EXERCISE INSTRUCTIONS: Search the data for the string "blue" and copy each line where it turns up.
DATASET ENTRIES section start
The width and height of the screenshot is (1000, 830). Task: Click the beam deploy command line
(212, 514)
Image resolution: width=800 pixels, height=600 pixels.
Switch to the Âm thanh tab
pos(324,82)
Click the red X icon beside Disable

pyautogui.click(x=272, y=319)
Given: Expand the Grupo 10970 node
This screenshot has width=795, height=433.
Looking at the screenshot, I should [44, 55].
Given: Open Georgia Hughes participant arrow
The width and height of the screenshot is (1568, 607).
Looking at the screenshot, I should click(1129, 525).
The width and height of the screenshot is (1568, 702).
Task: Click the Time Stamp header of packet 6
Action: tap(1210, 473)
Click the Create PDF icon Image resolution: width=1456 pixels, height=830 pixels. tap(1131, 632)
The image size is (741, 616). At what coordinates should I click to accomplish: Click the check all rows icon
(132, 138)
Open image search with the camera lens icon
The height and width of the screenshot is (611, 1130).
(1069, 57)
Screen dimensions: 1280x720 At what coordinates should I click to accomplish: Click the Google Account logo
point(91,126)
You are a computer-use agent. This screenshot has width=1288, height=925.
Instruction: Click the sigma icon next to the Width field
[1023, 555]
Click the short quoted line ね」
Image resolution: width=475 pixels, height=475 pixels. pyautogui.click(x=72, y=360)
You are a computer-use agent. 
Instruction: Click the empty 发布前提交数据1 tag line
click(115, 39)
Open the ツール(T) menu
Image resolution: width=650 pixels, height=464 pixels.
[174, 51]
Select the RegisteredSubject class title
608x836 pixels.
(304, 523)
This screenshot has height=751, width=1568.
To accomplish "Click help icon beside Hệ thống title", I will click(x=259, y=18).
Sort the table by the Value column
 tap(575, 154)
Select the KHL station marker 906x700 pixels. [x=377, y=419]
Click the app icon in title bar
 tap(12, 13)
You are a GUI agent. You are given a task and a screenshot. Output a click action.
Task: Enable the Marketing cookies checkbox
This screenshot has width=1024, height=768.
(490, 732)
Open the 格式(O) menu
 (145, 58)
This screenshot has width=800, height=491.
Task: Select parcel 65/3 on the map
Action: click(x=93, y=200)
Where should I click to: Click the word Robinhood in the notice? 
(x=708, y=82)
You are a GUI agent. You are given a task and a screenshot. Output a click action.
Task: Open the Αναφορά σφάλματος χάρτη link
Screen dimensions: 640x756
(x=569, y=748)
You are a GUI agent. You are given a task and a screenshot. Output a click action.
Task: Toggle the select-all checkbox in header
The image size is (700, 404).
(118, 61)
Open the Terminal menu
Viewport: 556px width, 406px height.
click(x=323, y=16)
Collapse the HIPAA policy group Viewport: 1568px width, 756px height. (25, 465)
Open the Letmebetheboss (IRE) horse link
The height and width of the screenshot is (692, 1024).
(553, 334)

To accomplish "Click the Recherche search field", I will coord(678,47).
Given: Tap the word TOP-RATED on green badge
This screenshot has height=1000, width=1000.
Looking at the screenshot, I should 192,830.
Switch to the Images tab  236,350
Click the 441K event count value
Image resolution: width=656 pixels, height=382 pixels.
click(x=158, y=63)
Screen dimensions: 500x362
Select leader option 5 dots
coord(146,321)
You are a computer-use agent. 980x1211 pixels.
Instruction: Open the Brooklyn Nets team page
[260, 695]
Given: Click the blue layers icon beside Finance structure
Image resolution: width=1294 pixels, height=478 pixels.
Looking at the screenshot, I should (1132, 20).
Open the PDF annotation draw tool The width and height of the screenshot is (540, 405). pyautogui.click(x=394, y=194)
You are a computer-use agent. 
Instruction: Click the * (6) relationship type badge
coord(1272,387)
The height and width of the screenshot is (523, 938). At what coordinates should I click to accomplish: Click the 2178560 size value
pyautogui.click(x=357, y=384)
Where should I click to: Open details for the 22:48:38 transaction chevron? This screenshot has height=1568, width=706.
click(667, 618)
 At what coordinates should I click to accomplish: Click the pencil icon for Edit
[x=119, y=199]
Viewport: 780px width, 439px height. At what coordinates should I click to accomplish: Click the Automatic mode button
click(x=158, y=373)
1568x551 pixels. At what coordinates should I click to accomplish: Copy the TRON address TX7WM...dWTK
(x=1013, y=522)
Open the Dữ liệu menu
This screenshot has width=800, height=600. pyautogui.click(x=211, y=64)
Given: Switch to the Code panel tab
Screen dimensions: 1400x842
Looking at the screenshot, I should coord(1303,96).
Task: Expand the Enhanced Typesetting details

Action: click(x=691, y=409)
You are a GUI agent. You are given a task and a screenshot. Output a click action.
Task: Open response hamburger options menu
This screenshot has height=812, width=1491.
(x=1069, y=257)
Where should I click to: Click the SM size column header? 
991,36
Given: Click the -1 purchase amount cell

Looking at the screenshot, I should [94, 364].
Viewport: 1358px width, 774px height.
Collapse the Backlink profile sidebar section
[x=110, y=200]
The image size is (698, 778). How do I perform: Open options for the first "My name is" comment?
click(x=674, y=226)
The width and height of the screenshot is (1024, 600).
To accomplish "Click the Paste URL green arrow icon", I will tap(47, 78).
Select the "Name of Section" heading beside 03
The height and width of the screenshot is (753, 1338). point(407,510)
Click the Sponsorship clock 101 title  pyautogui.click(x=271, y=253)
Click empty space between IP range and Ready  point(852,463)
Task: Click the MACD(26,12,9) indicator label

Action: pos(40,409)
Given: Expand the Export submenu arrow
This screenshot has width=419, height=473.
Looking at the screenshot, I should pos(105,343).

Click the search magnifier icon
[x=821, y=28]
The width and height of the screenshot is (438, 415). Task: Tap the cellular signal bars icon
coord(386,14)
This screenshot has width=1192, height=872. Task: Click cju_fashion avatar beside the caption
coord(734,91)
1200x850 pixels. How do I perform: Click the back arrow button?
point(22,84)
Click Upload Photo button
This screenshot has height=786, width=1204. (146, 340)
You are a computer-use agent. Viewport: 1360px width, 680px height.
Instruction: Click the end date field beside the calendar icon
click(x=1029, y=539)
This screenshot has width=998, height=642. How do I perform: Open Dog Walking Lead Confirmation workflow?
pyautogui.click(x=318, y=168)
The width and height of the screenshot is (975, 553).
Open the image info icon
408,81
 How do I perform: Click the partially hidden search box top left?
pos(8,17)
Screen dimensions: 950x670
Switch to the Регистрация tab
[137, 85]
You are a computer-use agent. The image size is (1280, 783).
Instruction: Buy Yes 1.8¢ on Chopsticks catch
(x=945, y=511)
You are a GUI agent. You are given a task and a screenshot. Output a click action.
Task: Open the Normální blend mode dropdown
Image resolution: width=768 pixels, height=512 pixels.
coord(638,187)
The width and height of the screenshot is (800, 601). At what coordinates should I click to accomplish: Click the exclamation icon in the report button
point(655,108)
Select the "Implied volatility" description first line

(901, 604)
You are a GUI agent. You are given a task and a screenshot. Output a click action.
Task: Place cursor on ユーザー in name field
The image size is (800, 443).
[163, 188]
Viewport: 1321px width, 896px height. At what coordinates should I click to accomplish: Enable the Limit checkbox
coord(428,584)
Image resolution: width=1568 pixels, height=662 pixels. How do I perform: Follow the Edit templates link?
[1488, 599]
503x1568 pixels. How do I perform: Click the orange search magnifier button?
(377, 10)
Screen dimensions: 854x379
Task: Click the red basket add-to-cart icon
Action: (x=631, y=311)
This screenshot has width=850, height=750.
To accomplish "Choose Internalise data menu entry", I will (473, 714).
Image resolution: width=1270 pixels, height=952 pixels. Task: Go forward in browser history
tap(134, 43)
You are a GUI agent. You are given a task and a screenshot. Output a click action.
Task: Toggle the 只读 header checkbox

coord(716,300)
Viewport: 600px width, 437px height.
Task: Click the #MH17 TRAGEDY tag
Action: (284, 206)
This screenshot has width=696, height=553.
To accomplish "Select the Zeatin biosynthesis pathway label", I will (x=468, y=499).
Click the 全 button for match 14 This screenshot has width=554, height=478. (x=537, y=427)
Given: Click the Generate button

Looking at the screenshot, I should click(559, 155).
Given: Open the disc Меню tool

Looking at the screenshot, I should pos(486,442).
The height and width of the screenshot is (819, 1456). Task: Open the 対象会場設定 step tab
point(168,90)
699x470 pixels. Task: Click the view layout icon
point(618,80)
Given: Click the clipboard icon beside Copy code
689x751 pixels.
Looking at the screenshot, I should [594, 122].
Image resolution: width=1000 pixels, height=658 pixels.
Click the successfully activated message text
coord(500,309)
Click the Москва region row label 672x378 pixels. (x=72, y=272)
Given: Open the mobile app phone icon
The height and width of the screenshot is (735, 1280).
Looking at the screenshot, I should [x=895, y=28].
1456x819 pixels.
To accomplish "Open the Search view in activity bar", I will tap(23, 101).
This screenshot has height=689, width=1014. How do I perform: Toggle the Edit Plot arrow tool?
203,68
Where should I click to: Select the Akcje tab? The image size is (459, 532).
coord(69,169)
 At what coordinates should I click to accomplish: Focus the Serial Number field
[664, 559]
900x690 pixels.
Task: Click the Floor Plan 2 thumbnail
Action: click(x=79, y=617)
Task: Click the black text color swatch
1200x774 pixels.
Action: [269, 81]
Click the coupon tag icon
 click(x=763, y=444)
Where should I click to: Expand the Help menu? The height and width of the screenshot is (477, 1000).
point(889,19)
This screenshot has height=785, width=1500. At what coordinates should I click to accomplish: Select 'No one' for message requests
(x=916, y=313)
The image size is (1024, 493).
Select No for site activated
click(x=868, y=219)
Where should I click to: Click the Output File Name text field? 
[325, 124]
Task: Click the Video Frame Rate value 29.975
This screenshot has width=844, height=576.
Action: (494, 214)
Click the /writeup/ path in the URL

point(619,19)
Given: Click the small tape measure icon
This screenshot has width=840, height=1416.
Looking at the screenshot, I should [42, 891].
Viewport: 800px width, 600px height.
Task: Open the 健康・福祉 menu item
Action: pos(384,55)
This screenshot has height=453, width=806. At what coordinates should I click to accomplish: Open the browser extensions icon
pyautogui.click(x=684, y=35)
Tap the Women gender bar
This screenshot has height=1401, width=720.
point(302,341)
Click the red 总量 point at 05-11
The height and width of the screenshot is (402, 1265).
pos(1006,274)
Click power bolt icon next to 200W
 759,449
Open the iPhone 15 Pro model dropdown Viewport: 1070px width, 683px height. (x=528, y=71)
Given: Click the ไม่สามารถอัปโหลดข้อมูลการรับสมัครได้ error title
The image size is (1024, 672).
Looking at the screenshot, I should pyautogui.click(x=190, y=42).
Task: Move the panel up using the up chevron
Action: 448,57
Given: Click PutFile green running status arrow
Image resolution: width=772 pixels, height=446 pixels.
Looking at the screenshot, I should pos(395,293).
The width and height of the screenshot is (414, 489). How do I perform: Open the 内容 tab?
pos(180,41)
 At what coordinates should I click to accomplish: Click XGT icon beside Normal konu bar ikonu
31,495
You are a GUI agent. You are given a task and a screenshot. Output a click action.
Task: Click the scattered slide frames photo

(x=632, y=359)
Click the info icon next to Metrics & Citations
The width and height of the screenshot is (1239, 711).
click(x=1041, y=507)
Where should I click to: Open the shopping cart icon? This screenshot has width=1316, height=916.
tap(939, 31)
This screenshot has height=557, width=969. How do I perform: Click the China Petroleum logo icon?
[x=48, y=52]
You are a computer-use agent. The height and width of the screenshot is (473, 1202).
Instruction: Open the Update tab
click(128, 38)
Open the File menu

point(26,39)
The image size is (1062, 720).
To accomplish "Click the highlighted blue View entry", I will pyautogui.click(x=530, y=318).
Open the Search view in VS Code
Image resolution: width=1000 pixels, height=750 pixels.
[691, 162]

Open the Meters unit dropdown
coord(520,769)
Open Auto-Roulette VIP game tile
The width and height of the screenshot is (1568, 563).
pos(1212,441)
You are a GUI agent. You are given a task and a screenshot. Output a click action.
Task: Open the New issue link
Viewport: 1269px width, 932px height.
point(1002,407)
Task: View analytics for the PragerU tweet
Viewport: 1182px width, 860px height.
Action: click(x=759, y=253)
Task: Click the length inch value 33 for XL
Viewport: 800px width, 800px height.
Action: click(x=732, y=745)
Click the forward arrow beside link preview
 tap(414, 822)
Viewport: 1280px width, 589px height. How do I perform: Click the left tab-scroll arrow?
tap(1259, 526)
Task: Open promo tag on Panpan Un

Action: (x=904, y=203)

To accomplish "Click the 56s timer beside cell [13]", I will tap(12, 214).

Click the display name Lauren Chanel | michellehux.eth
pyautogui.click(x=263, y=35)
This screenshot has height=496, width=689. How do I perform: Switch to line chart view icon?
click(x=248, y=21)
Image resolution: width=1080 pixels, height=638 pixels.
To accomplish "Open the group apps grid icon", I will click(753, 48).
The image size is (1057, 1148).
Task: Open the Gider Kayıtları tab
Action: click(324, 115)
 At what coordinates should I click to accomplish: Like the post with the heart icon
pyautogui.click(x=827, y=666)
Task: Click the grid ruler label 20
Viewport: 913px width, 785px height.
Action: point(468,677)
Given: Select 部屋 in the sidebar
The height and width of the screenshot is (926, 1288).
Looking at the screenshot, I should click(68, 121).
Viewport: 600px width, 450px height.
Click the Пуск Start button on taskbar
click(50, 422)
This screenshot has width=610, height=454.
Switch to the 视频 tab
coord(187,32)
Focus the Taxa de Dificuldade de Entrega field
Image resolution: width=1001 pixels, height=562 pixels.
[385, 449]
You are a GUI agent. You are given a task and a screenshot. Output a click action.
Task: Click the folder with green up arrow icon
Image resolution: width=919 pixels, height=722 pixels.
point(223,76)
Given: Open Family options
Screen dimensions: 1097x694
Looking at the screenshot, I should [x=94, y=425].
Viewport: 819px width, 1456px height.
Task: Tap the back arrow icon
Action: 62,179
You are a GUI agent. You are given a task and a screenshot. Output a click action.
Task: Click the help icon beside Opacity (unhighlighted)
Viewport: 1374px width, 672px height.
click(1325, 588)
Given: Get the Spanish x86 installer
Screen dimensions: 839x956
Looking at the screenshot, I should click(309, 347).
DATASET ENTRIES section end
ANSWER TO THE EXERCISE:
Given: Click the blue layers icon beside Finance structure
To accomplish "Click the highlighted blue View entry", I will pyautogui.click(x=530, y=318).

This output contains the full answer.